Economics

more_vert

Health Economics

An influential 1963 article by Kenneth Arrow gave rise to the health economics as a discipline. Health economics is a branch of economics that studies the issues related to scarcity in the allocation of health and health care. In broad terms, health economists study the working of the health care systems adopted by the society and the private and social causes of health-affecting behaviours such as excessive drinking and smoking.

Health Care Demand

The health care demand is derived out from the demand for health. The demand for health is different from the demand for other goods as the individuals allocate resources in order to both consume and produce health.

Michael Grossman's 1972 model views each individual as both a producer and a consumer of health. Health is treated as a stock which degrades over time in the absence of "investments" in health, so that health is viewed as a sort of capital. Health care is sought as a means for consumers to achieve a larger stock of ‘health capital.’ The model shows that health care is both a consumption good that yields direct satisfaction and utility, and an investment good, that yields satisfaction to consumers indirectly through increased productivity, fewer sick days resulting in higher wages. In Grossman's model, the optimal level of investment in health occurs when the marginal cost of health capital equals the marginal benefit. In this model, the optimal health stock can be affected by factors like age, wages and education. Age decreases the marginal benefit of health stock. The optimal health stock will therefore decrease as one grows older.

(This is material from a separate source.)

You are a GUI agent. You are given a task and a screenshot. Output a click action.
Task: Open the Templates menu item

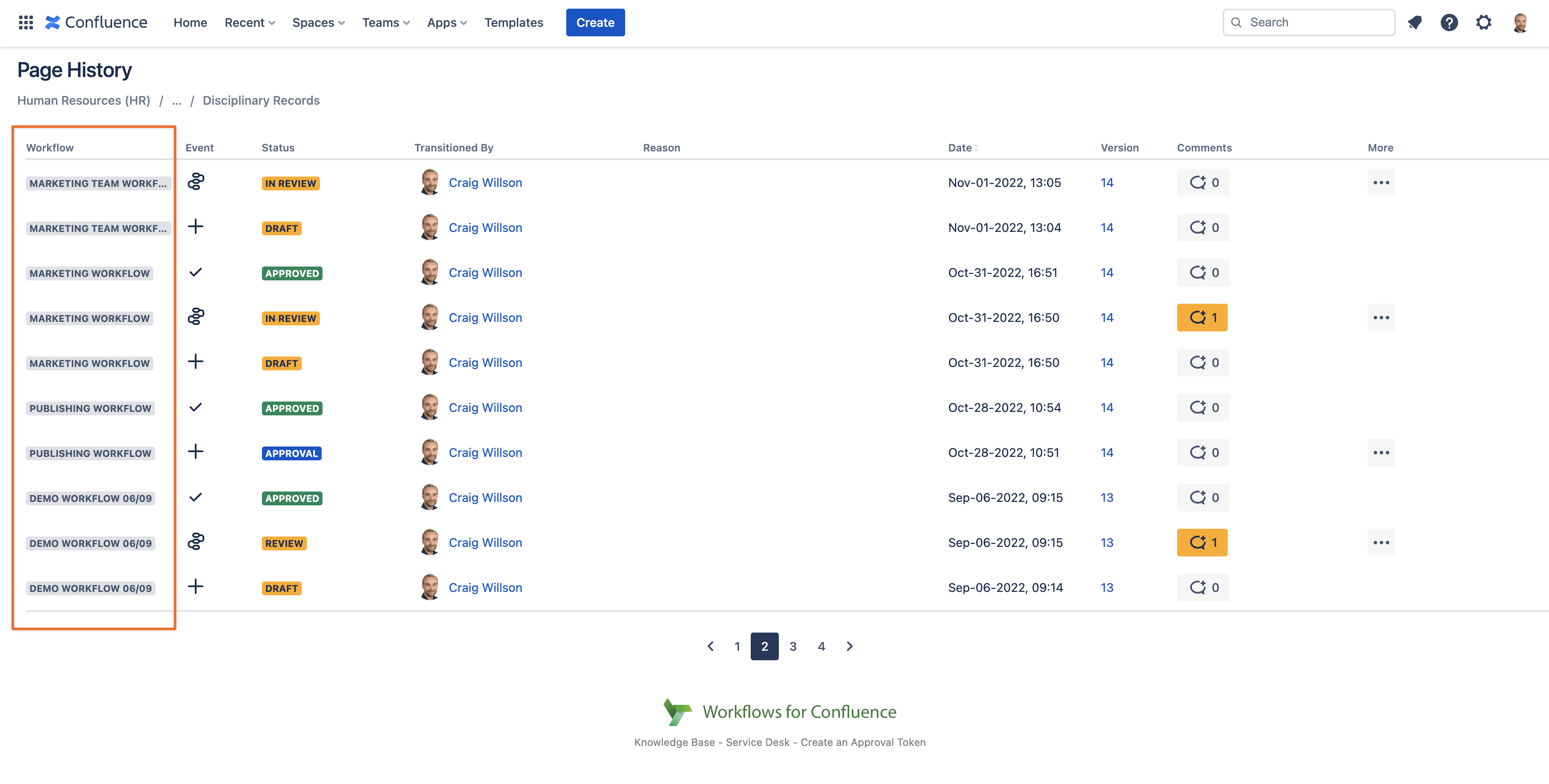[513, 22]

Insured patients are naturally less concerned about health care costs than their counterparts who pay the full price of care. This increases the health care costs, as shown by the famous RAND Health Insurance Experiment.

Consumers in health care markets often suffer from a lack of adequate information about what services they need to buy and which providers offer the best value proposition. This is where the Health economists’ role comes into play whereby the health economists studies the problem and come up the solution of supplier induced demand, whereby providers put forth treatment recommendations on economic, rather than medical norms and conditions.